While Verint is well-known for analytics and workforce optimization solutions, it believes there is a lot of synergy with Victrio, which gives Verint a footprint in the world of identity, authentication, and risk capability.
"We're now growing the fraud and risk analytics area of our business," says Ryan Hollenbeck, senior vice president of marketing at Verint. "While we do things around fraud, like video and ATM machines and desktop and process analytics, we didn't have anything in the way of voice biometrics that can help do predictive analysis with callers, especially in the financial services area."
According to Nancy Treaster, senior vice president and general manager at Verint, the company looked long and hard to find a partner in this area. Victrio, she says, "has a level of success in this space that's beyond just technology. Voice biometrics has been around for a long time, but cracking the code so that it doesn't create more work than it's worth, this is what Victrio brings to the table."
Victrio solutions combine passive voice biometrics with unique predictive analysis that can detect fraudsters and authenticate customers without caller interruption. The company’s solution listens to calls in the contact center, passively creates a voiceprint of the caller based on the content of the telephone interaction, and compares that voiceprint against a database of known fraudsters.
"Looking at a voiceprint by itself is OK, but it's not as accurate and creates too many false positives for a fraud department to be able to easily manage," Treaster says. "Victrio adds a lot of metadata to the mix, and they have the ability to much more accurately predict which calls are actually fraudulent."
Treaster says Victrio’s solutions use the blacklist identity authentication process, which compares callers to a fraudster database. The company’s technology also employs whitelist processes that compare voiceprints to already known customers. If the solution can't identify a caller from either list, metadata is added and an agent might be advised in real time to ask security questions.

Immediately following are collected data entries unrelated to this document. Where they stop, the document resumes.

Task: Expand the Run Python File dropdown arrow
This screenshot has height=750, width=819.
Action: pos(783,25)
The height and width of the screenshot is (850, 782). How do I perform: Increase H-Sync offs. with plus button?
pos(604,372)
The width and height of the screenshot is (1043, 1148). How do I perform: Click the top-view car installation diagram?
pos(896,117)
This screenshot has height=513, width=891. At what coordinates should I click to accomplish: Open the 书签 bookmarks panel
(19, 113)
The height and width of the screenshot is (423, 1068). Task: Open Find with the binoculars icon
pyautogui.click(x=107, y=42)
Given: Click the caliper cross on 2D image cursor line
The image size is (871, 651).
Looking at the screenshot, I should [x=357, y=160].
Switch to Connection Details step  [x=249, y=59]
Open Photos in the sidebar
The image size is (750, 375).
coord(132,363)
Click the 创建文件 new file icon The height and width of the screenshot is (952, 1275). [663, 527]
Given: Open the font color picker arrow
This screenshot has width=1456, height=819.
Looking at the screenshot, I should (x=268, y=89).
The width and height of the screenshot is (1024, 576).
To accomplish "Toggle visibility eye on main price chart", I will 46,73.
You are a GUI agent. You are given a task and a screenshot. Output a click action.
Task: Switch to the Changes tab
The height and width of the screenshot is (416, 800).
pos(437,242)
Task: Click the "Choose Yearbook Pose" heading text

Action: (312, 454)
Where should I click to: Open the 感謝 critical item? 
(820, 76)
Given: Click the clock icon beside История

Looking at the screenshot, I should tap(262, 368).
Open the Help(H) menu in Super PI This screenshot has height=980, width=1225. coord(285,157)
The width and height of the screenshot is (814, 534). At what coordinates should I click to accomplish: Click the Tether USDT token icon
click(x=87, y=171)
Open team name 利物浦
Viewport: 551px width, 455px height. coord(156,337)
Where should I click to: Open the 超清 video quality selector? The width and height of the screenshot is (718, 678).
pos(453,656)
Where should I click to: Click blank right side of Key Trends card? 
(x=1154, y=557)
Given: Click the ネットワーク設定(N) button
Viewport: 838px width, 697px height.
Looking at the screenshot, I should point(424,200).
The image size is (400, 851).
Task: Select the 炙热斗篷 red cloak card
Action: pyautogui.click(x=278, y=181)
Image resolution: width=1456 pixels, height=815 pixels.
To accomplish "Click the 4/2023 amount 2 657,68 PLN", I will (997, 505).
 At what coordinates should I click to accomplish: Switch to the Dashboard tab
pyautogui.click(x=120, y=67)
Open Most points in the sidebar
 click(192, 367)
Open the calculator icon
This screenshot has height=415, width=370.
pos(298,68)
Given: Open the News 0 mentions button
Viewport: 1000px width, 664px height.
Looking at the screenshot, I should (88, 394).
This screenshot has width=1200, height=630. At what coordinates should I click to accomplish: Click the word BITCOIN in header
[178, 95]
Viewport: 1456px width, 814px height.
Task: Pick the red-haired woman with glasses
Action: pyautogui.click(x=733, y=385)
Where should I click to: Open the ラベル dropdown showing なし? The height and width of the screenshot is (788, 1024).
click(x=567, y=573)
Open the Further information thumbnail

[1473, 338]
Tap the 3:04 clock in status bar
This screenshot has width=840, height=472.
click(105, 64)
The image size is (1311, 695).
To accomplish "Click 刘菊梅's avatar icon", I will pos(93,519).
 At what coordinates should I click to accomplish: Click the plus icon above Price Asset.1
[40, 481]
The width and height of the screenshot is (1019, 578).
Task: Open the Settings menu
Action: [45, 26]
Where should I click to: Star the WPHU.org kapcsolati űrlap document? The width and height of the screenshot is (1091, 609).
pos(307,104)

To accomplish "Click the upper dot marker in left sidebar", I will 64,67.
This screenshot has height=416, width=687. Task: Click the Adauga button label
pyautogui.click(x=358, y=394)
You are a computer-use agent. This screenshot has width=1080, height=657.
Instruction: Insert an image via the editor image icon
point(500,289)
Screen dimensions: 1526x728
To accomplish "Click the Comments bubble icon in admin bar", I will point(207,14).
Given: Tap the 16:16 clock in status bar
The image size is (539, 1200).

Victrio's technology uses passive enrollment, where the voiceprint is collected without the caller's knowledge, pulling voice elements from the normal call center conversation. This differs from active enrollment, in which a customer is asked to repeat words, phrases, or number sequences to compile a voiceprint.
"It's sometimes hard to get customers to actively enroll and provide voiceprints, so passive enrollment is the new big thing," Treaster says.
Legal issues surrounding the notification of callers that their voiceprints are being collected and stored can be addressed by an automated message that them the call could be monitored or recorded for quality and security purposes, according to Treaster.